No death of any organism in any of the different experimental groups was recorded within 5 days of the bioassay, thus, the survival rate in this experiment was 100%. In addition, the organisms did not show swimming difficulties, lethargy, empty intestines, or pale hepatopancreases after the treatments. A direct fresh analysis from shrimp hepatopancreatic tubules challenged with strains of V. parahaemolyticus (CVP2) and E. coli (Eco) was performed to determine some presumptive morphological alterations related to AHPND. As expected, the NC showed no alterations of the hepatopancreatic tubules (Fig. 1a). The Eco treatment did not induce morphological alterations neither compromised the hepatopancreatic tubule integrity of P. vannamei (Fig. 1b). However, the CVP2 treatment group showed a hepatopancreatic tubular constriction, which is a presumptive characteristic of the acute stage of AHPND (Fig. 1c).

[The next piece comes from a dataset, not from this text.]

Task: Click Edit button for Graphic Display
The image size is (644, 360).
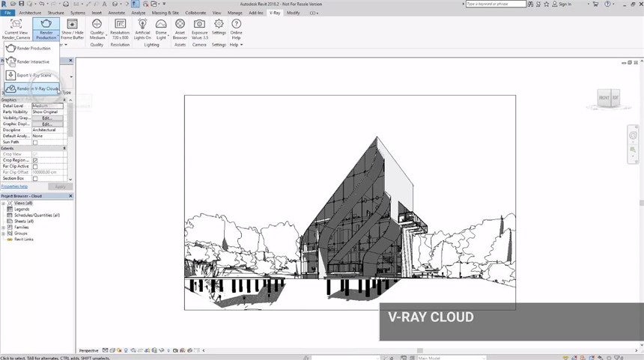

Figure 1 Fresh preparation of hepatopancreatic tubules from Penaeus vannamei. Hepatopancreatic tubules from (a) organisms without treatment (NC) and (b) organisms challenged with Escherichia coli DH5α strain (Eco). (c) Hepatopancreatic tubule constriction (highlighted with arrows) from organisms challenged with the Vibrio parahaemolyticus CVP2 strain (CVP2). 100× magnification.

As a first approach to assess the CVP2 strain load in shrimp hepatopancreases after the bacterial challenge, the CFUs from this organ were estimated using a selective media (TCBS) for the Vibrio genus. The results showed a significant (P = 0.0004438) increase in CVP2 load of more than one order of magnitude (>10-fold) compared to the NC (Fig. 2).

Figure 2 Vibrio parahaemolyticus load estimation expressed as colony forming units (CFU) per hepatopancreas from organisms challenged with V. parahaemolyticus CVP2 strain and from non-challenged organisms (negative control [NC]). The results are represented as mean ± standard deviation. Statistical significance was determined using a Student unpaired, 2-tailed t test (***, P < 0.001).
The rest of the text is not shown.